Second, the results from tests of statistical significance provide an easy tool that allows researchers to make quick decisions without having to spend time digging into the data and working with decision makers to understand all the ramifications of the results on impending decisions. It is easier to conclude that the test shows no significant difference, and therefore you should not market deodorant to women differently than you do to men than it is to say that the small sample size we used may be masking an important difference regarding how women and men react to deodorant marketing and, given the size of this market and dollar implications of the decision we must make, it may be wise to do some follow-up research before finalizing a segmentation go-no go decision.
Third, marketing research has its own set of esoteric terms and practices that can be used to enhance the credibility of its work. Tests of statistical significance fall into this category.
Fourth, marketing researchers who rely extensively on test-of-statistical-significance results are, in a sense, able to evade responsibility for making tough decisions. It is difficult to argue with someone who staunchly cites criteria that many colleagues share and support.

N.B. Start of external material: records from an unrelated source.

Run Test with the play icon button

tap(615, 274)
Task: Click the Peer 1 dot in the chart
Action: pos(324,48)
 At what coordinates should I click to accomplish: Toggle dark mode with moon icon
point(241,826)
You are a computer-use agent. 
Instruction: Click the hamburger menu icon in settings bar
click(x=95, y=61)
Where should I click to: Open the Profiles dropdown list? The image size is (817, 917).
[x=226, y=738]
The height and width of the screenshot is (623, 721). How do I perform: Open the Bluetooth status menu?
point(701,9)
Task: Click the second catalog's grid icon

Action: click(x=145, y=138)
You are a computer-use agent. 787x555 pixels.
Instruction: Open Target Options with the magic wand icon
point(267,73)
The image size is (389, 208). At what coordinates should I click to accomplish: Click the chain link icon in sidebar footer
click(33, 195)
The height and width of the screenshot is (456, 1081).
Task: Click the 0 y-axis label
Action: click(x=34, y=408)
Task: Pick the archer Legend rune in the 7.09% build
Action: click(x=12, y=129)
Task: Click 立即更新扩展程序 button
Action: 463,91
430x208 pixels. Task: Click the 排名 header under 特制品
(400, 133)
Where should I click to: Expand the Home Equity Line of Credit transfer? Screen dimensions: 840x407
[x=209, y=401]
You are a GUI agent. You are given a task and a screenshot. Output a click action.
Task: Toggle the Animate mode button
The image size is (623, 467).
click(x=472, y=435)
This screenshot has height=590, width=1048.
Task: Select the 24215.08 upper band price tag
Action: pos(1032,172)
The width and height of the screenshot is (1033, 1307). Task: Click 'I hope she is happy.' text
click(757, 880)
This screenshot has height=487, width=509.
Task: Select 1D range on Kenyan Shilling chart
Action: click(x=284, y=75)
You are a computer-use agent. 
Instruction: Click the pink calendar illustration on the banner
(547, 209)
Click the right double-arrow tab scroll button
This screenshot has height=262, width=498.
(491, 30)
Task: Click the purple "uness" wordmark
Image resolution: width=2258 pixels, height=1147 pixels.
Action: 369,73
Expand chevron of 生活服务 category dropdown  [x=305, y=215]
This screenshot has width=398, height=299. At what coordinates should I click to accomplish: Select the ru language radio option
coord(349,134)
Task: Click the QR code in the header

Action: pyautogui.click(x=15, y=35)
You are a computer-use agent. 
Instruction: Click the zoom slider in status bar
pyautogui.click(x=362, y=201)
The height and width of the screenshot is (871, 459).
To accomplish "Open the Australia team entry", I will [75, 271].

Fifth, most statistical analysis software packages contain programming that facilitates calculating tests of statistical significance. This makes it easy for applied marketing researchers to either program these tests themselves or request that others, “Run some crosstab tables and specify t-tests [or chi-square tests or some other type of statistical test] at the .05 level.” However, merely having the capability to run a test is no guarantee it is legitimate or insightful to do so.
Little help
Tests of statistical significance used to compare two or more groups yield yes-or-no answers. They tell us that, yes, these groups likely differ from each other or no, we cannot conclude these groups differ from each other. When testing theory-generated hypotheses for the purpose of seeing if a theory is valid, these yes-or-no answers may be useful. However, when practical business decisions need to be made, merely knowing that one group differs from another is of little help without some estimate as to the size of the difference. Hence, placing primary focus on tests of statistical significance in applied marketing research is not advisable.
Clearly, tests of statistical significance are overused and often abused within applied marketing research. However, before marketing researchers will adopt more insightful alternatives such as increased use of confidence intervals and confidence levels, these alternatives need to be emphasized in business and social sciences statistics courses. And, software packages for analyzing research data need to include options that allow users to easily and accurately run these analyses. One can hope these educational and accessibility changes occur quickly.
The additional insight provided by using statistics of estimation instead of tests of statistical significance, and the more straightforward means of interpreting results from these tools, will enhance the use of marketing research data and help overcome a persistent criticism by business decision makers that marketing research data do not result in the level of insight desired to make sound business decisions.